GOP Laptop Stolen After Missouri Break-in

As break-ins go, this one has the whiff of political dirty tricks.

Someone or a group of people broke into the Independence, Mo. Victory Office of the Missouri Republican Party last week and apparently made off with a laptop belonging to regional coordinator Brian Johnson.

The laptop had “a great deal of strategic information” for that part of the state, Tina Hervey, director of communications for the party, told

The Victory Office is one of 10 opened by the Missouri Republican Party across the state August 13 to serve as command centers for staff and volunteers, who will work on behalf of Presidential candidate John McCain and the Missouri Republican ticket.

More than 20 other computers in the room were left untouched, Hervey said, adding that the stolen laptop was protected with a password.

The McCain-Palin campaign did not respond to requests for a comment by press time.

Missouri figures largely in the race for the White House. It has 11 seats up for grabs, and is leaning toward voting for McCain, according to some pollsters. But Democratic presidential candidate Barack Obama narrowly won his party’s primary against Sen. Hillary Clinton.

According to Hervey, the thief got in by breaking the plate-glass front of the offices, then took only the laptop and put another of the other laptops in its place in a bid to avoid calling notice to what was taken. That was not well thought out, as “the Dell laptop that was stolen was black, and they put a smaller, white laptop in its place.”

Protecting your data

Hervey said the campaign staff had backed up the data on the laptop and has taken steps to ensure that whoever took the computer will not be able to access the party’s network.

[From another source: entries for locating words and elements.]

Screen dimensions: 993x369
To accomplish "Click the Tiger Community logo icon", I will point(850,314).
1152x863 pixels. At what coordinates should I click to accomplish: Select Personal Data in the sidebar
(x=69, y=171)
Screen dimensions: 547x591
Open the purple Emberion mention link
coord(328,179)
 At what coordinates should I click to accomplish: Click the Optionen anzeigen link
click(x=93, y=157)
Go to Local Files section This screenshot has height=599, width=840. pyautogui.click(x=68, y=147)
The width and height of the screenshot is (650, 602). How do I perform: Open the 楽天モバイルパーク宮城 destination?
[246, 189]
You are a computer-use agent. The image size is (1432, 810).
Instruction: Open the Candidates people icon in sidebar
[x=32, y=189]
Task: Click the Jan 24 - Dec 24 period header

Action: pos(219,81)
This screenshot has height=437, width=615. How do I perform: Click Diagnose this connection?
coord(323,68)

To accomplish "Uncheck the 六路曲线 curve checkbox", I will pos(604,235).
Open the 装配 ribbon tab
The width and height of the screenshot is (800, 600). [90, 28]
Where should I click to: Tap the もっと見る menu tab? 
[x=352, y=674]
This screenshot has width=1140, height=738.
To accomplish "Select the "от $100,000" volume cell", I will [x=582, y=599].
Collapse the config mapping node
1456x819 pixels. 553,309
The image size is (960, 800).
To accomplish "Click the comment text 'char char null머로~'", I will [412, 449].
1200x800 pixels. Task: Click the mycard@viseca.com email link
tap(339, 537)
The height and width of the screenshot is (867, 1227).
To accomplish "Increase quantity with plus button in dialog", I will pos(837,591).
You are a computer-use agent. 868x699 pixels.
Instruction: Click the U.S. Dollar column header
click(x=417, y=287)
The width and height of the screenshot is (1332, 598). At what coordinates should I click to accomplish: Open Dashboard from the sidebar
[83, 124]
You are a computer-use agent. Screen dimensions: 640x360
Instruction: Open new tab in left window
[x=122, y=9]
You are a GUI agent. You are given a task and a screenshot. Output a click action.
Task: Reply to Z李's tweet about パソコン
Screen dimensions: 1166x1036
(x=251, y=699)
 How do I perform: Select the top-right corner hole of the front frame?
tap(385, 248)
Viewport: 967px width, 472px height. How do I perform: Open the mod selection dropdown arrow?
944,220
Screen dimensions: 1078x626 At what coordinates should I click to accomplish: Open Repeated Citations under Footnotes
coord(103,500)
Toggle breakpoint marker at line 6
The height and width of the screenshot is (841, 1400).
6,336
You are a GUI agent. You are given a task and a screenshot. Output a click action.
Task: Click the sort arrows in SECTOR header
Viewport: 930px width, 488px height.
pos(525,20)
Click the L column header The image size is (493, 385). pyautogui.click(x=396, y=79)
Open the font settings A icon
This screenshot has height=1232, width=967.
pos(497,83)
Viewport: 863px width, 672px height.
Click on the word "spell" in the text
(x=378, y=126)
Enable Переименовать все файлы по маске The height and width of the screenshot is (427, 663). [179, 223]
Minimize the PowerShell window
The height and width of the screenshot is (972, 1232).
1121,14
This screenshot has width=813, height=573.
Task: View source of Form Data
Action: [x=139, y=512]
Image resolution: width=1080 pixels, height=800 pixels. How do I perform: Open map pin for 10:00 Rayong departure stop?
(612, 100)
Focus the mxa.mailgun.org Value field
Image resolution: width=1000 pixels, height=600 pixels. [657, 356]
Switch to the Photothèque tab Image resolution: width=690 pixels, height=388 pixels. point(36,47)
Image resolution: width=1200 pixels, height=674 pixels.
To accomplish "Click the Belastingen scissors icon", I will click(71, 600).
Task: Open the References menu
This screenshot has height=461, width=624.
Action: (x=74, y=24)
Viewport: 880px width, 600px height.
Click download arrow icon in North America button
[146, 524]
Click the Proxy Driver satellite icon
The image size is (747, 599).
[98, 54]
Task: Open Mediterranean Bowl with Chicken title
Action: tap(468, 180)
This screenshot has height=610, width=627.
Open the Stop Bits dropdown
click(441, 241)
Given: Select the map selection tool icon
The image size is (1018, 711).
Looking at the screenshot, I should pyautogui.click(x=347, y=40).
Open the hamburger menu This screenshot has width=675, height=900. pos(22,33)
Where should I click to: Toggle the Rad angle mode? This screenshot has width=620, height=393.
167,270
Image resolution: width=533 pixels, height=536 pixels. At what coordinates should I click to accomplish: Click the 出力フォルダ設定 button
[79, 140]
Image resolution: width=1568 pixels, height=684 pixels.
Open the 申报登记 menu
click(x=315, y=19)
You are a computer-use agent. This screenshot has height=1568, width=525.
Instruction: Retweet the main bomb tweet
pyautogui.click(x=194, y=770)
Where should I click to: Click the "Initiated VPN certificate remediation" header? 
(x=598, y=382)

They reported the theft to the Independence, Mo. police but the Missouri Republican Party has not approached the FBI or other law enforcement organizations, Hervey added. “We don’t have any proof that it’s anything more than a break-in.”

Still, it’s a break-in raising some questions about what might happen next.

Exposure of the laptop’s data could lead, at the very least, to embarrassment for the party. “From a strategic standpoint, all their plans for the last 30 days might be on the laptop,” said Phillip Dunkelberger, president and CEO of security product vendor PGP. He said encrypting the hard drive is a stronger security measure than a password.

Could the theft be part of a political dirty tricks campaign? Computers have been stolen during various campaigns. Rep. John Yarmuth (D-KY.) has been victimized twice this way.

Both times, the thieves who broke into his campaign headquarters walked off with computers and computer equipment, leaving cash and other valuables behind. Yarmuth’s campaign has contacted the Louisville, Ky. police and the FBI.

The Missouri Republican Party’s Hervey was reluctant to say whether the theft was politically motivated, but left the door open for that possibility. “We’re not pointing fingers or jumping to conclusions, but, when you have an office that had at least 25 computers in it and only one was stolen, it makes you think,” she said.

Since the theft was discovered, the party has “taken steps to secure our physical and intellectual property.”